[What you need to do] Please recast all the items below as a numbered list, omitting any blank lines.

─── Dataset content

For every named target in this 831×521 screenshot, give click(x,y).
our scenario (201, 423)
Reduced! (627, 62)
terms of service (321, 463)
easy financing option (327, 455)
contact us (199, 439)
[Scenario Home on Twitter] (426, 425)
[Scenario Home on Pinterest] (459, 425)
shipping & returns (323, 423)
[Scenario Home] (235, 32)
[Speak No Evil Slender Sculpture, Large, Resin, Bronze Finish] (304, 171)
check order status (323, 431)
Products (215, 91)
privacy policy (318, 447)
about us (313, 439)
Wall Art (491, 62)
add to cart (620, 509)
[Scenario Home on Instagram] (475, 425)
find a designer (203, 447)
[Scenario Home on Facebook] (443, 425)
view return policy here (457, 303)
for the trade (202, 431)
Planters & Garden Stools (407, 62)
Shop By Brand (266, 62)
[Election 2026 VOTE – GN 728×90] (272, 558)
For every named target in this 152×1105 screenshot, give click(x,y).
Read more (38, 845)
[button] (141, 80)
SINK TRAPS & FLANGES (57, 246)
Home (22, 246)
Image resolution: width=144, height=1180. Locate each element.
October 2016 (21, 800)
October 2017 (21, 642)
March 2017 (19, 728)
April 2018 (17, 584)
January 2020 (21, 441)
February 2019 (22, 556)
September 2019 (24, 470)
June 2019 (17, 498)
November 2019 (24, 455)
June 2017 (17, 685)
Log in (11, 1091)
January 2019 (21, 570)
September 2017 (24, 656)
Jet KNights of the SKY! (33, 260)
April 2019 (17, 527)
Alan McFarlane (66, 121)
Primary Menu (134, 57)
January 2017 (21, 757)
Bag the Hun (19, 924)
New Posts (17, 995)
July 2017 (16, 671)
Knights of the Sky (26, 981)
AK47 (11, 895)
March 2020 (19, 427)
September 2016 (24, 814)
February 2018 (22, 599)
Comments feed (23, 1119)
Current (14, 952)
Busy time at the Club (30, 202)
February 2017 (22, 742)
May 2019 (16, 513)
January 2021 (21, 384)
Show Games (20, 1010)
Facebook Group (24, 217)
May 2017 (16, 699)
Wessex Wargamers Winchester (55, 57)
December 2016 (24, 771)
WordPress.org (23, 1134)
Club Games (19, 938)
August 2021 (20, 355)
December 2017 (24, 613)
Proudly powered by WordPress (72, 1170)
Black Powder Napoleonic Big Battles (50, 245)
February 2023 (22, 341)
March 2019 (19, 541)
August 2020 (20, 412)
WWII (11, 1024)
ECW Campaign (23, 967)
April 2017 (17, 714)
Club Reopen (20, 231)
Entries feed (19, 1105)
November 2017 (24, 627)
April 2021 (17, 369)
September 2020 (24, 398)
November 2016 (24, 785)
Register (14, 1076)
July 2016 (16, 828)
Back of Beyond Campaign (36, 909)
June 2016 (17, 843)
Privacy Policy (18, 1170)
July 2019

──────

[Answer for this exercise]
1. For every named target in this 831×521 screenshot, give click(x,y).
2. our scenario (201, 423)
3. Reduced! (627, 62)
4. terms of service (321, 463)
5. easy financing option (327, 455)
6. contact us (199, 439)
7. [Scenario Home on Twitter] (426, 425)
8. [Scenario Home on Pinterest] (459, 425)
9. shipping & returns (323, 423)
10. [Scenario Home] (235, 32)
11. [Speak No Evil Slender Sculpture, Large, Resin, Bronze Finish] (304, 171)
12. check order status (323, 431)
13. Products (215, 91)
14. privacy policy (318, 447)
15. about us (313, 439)
16. Wall Art (491, 62)
17. add to cart (620, 509)
18. [Scenario Home on Instagram] (475, 425)
19. find a designer (203, 447)
20. [Scenario Home on Facebook] (443, 425)
21. view return policy here (457, 303)
22. for the trade (202, 431)
23. Planters & Garden Stools (407, 62)
24. Shop By Brand (266, 62)
25. [Election 2026 VOTE – GN 728×90] (272, 558)
26. For every named target in this 152×1105 screenshot, give click(x,y).
27. Read more (38, 845)
28. [button] (141, 80)
29. SINK TRAPS & FLANGES (57, 246)
30. Home (22, 246)
31. Image resolution: width=144, height=1180. Locate each element.
32. October 2016 (21, 800)
33. October 2017 (21, 642)
34. March 2017 (19, 728)
35. April 2018 (17, 584)
36. January 2020 (21, 441)
37. February 2019 (22, 556)
38. September 2019 (24, 470)
39. June 2019 (17, 498)
40. November 2019 (24, 455)
41. June 2017 (17, 685)
42. Log in (11, 1091)
43. January 2019 (21, 570)
44. September 2017 (24, 656)
45. Jet KNights of the SKY! (33, 260)
46. April 2019 (17, 527)
47. Alan McFarlane (66, 121)
48. Primary Menu (134, 57)
49. January 2017 (21, 757)
50. Bag the Hun (19, 924)
51. New Posts (17, 995)
52. July 2017 (16, 671)
53. Knights of the Sky (26, 981)
54. AK47 (11, 895)
55. March 2020 (19, 427)
56. September 2016 (24, 814)
57. February 2018 (22, 599)
58. Comments feed (23, 1119)
59. Current (14, 952)
60. Busy time at the Club (30, 202)
61. February 2017 (22, 742)
62. May 2019 (16, 513)
63. January 2021 (21, 384)
64. Show Games (20, 1010)
65. Facebook Group (24, 217)
66. May 2017 (16, 699)
67. Wessex Wargamers Winchester (55, 57)
68. December 2016 (24, 771)
69. WordPress.org (23, 1134)
70. Club Games (19, 938)
71. August 2021 (20, 355)
72. December 2017 (24, 613)
73. Proudly powered by WordPress (72, 1170)
74. Black Powder Napoleonic Big Battles (50, 245)
75. February 2023 (22, 341)
76. March 2019 (19, 541)
77. August 2020 (20, 412)
78. WWII (11, 1024)
79. ECW Campaign (23, 967)
80. April 2017 (17, 714)
81. Club Reopen (20, 231)
82. Entries feed (19, 1105)
83. November 2017 (24, 627)
84. April 2021 (17, 369)
85. September 2020 (24, 398)
86. November 2016 (24, 785)
87. Register (14, 1076)
88. July 2016 (16, 828)
89. Back of Beyond Campaign (36, 909)
90. June 2016 (17, 843)
91. Privacy Policy (18, 1170)
92. July 2019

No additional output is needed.